The series was commercially unsuccessful, but it was "marginally more popular" among women between the ages of 25 and 54. Doherty described Shannen Says as a one-off creation and denied interest in a second season. She rejected a suggestion for a second-season storyline about a pregnancy and child. Shannen Says ended on May 12, 2012. It was released on the iTunes Store on April 10, 2012, as Shannen Says, Season 1. All the episodes have been made available on Amazon Video since 2012, although it has not been released on Blu-ray or DVD. A writer from The Futon Critic reported that the series was canceled after being "on hiatus for longer than 12 months – without any news about its future."

==Critical reception==
Shannen Says received mixed reviews from critics. A Life & Style contributor praised the show as "very entertaining". In HitFix, Geoff Berkshire wrote that it "looks great and moves swiftly from one drama to the next", and believed the episodes would satisfy fans of reality television. On the other hand, Kevin McDonough, writing for SouthCoastToday.com, criticized Shannen Says for attempting to "compensate for the lack of drama in Doherty's life with the manic production of a reality TV-sized wedding". As part of an article for The Washington Post, Emily Yahr, Caitlin Moore and Emily Chow cited Shannen Says, along with Hey Paula and Kirstie Alley's Big Life, as unsuccessful examples of the "autobiographical" reality show.
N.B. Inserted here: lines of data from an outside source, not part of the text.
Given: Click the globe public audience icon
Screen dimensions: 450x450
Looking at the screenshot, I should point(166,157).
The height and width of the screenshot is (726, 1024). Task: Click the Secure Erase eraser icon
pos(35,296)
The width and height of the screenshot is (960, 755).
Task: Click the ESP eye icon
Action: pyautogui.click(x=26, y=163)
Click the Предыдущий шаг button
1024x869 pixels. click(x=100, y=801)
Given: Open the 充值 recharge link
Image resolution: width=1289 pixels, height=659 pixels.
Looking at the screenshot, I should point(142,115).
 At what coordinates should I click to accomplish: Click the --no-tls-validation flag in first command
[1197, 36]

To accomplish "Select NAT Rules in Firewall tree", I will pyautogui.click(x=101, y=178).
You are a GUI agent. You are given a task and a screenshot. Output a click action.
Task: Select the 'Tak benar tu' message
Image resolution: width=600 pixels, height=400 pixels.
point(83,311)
Critics had mixed reactions to Doherty. A reviewer for HuffPost said she was an ideal fit for reality television, describing her as "every bit the bad girl fans have been loving to hate to love for the past twenty-odd years". Geoff Berkshire found Doherty to be "equal doses crazy and amusing", but thought her attitude, like requesting wedding guests to wear black or be kicked out, could alienate some viewers. In MTV News, Maisy Fernandez said her personality resulted in a better reality show than Jennie Garth: A Little Bit Country, which starred her former Beverly Hills, 90210 co-star Jennie Garth. Criticizing Doherty's choice of television network, Fernandez believed it was unlikely a casual viewer would find the series while channel surfing. McDonough questioned if audiences would be disappointed that Doherty acts as a "reformed monster who just wants to have a normal life".